Lynx kittens born in Colorado in 2010. Tanya Shenk, CPW. Common Name: Canada Lynx
Scientific Name: Lynx canadensis
Weight: 20-30 pounds
Head/Body: 31-51 inches
Tail: 2-9 inches
Life Span: Up to 15 years
Status: Secure
Estimated World Population: Large (About 125 in Colorado, as of November, 2006.)

We call lynx babies kits. After a 9 week gestation period, female lynx or "she-cats" give birth to litters of kits in May or June. Between one and four lynx kittens are born in each litter.

Kits are born with fur, but they are helpless. They are blind and their ears are closed.

In March or April, when lynx kits are about 10 months old, they leave their mother's care. Over half of the lynx kittens survive their first year if prey is plentiful. However, if food is in short supply, a lynx’s first year is very difficult. Many young lynx die if they cannot find enough food.

If there is a shortage of prey, lynx may or may not mate and have kits. If prey is abundant, nearly every lynx will mate. Lynx may mate their first winter if prey is extremely abundant, but in average years they mate during their second winter.


Canada lynx are about the size of a medium-sized dog. They have large feet and long legs. Lynx may appear to be stooping over, because their hind legs are slightly longer than their front legs. Like bobcats, they have short tails. Their fur is gray to reddish-brown with muted, or barely visible, spots. A ruff of hair surrounds their face and long, dark hairs form tufts at the tips of their ears.

Two other members of the cat family live in Colorado, mountain lions and bobcats. The Canada lynx’s closet relatives, Eurasian and Spanish lynx, live in Europe.

Mountain lions are much larger than bobcat or lynx. They have very long tails and small, rounded ears. They are tawny brown to cinnamon in color and only their kittens have spots. The mountain lion’s scientific name, Felis concolor, means "cat of one color."

Canada lynx and bobcats are about the same size and look much alike. However, bobcats have smaller feet and shorter fur with more obvious spots.

The Canada lynx of North America looks much like the Eurasian lynx. However, the Eurasian lynx is a lot larger. It is nearly twice as big as the Canada lynx. Because the Eurasian lynx is a larger animal, it kills larger prey, like deer.

The Spanish lynx is about the same size as the Canada lynx.
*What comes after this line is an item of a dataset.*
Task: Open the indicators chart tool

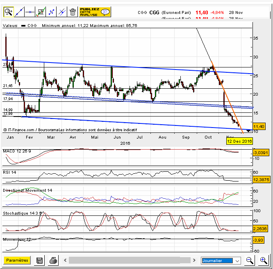Action: [x=41, y=12]
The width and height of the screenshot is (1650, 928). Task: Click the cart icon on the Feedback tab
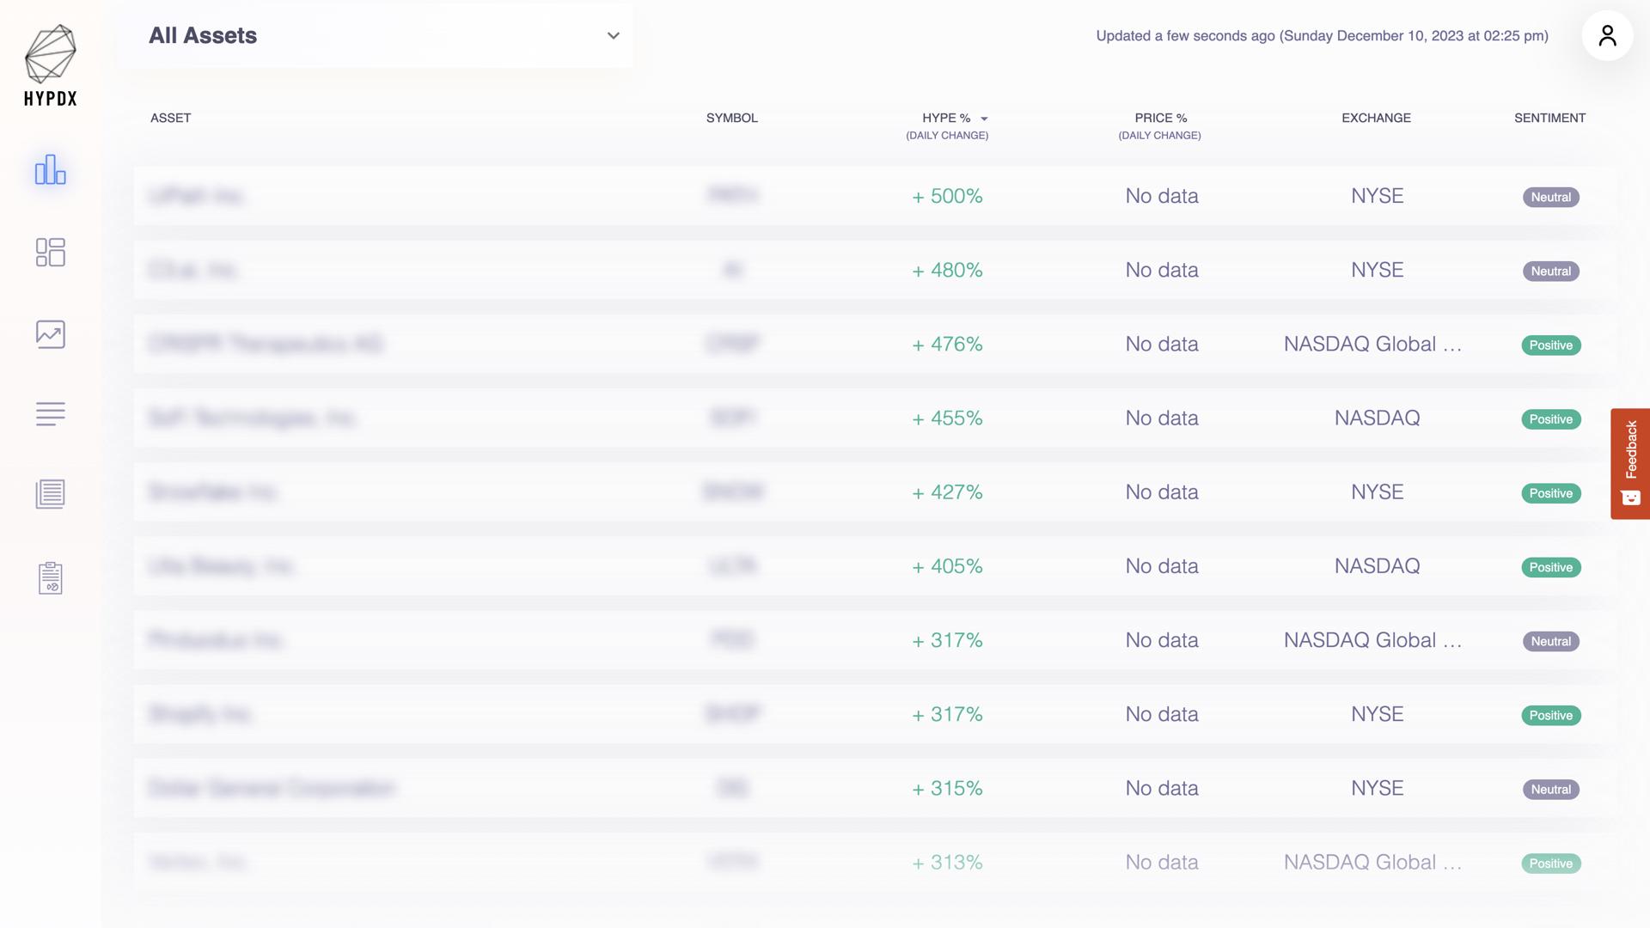(1629, 498)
However, its fur is yellowish brown, with distinct black spots.

Habitat and Behavior

Lynx prefer living in coniferous forests, which are made up primarily of cone-bearing trees​​ like pines, spruces, firs, and larches. Lynx like forests with many different sized trees and a thick understory (the plant life on the forest floor).​ This type of habitat is also ideal for their preferred prey species—the snowshoe hare.
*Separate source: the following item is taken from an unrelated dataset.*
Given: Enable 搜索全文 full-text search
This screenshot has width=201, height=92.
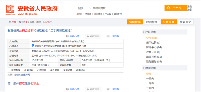Looking at the screenshot, I should click(185, 22).
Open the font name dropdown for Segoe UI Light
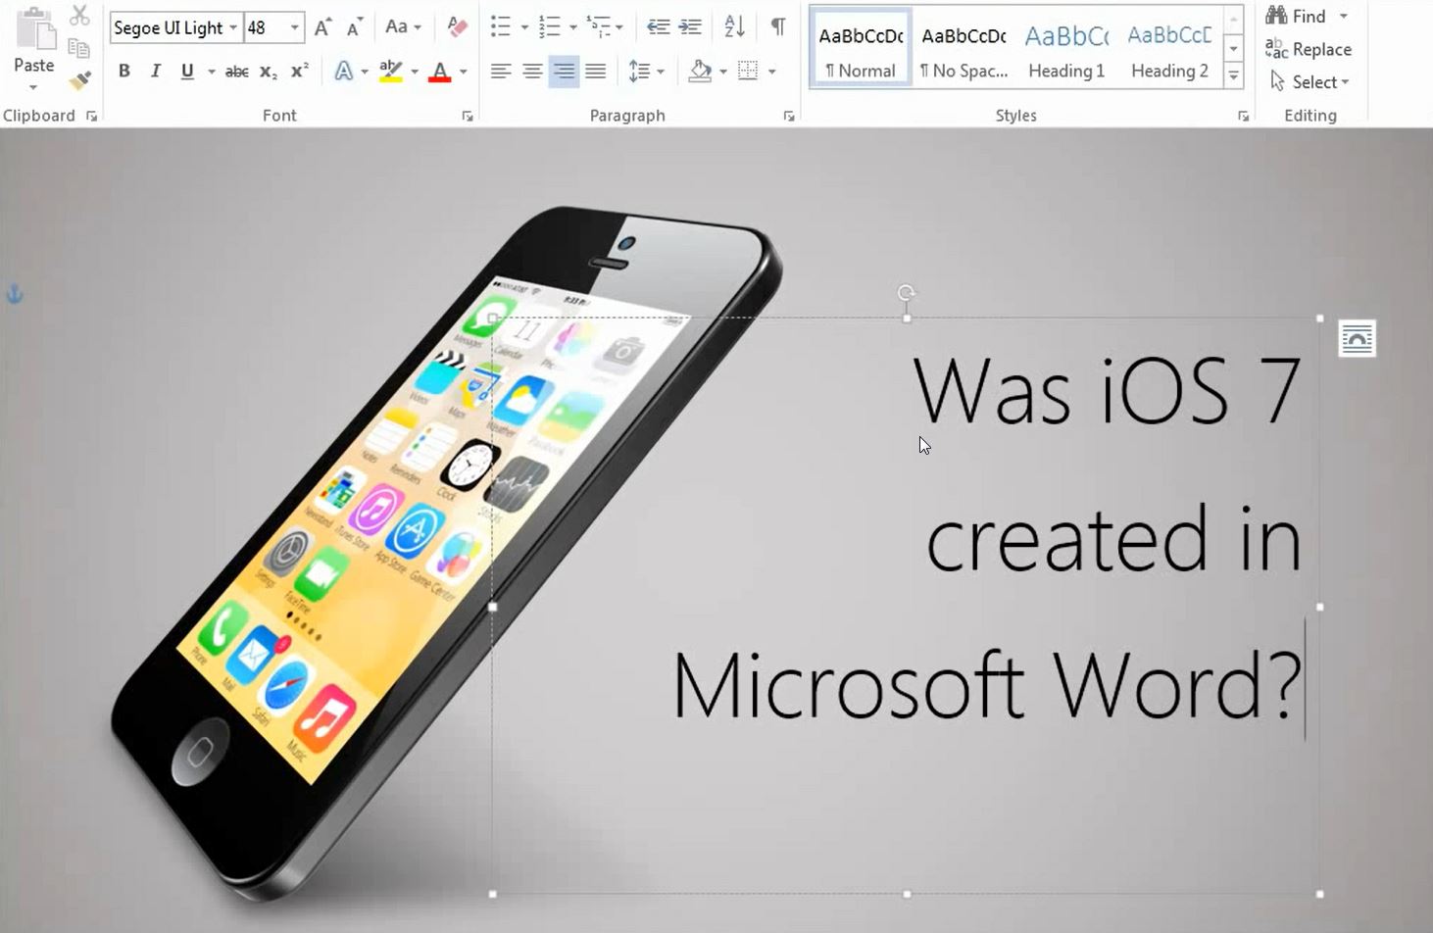Viewport: 1433px width, 933px height. point(233,27)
Lynx are, however, very adaptable and can live in rocky areas, open forest, scrub brush—even dunes.

A snowshoe hare/CPW

Canada lynx prey mostly on snowshoe hare. Scientists estimate that snowshoe hares make up about 80% of their diet. When hares are scarce, they prey on grouse, ptarmigan, pine squirrels, marmots, mice, ground squirrels, beaver, muskrat, and other small animals and birds. Lynx occasionally eat deer, elk, and even moose when they can kill a calf or fawn. They also scavenge and will eat carrion. Carrion (kar-ee-un) is meat from animals that died of other causes, like old age, disease, accidents, or other predators.
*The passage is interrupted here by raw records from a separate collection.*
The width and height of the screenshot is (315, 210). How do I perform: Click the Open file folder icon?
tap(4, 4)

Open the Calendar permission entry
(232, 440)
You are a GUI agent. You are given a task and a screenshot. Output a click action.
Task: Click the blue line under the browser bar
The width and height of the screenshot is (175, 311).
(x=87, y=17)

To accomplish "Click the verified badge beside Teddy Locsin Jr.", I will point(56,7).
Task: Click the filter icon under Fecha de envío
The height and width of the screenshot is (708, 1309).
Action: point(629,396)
Lynx run and climb well, but they usually hunt on the ground. Lynx rest (or bed) under ledges, trees, or in caves. In bad weather, they may bed under thick spruce trees.

Lynx usually stalk their prey alone, but will occasionally hunt cooperatively with other lynx. They may also ambush their prey, as a mountain lion does.

A lynx indicates its mood using its long, black ear tufts. Most cats display their moods by moving their tails. A lynx’s tail is just too short!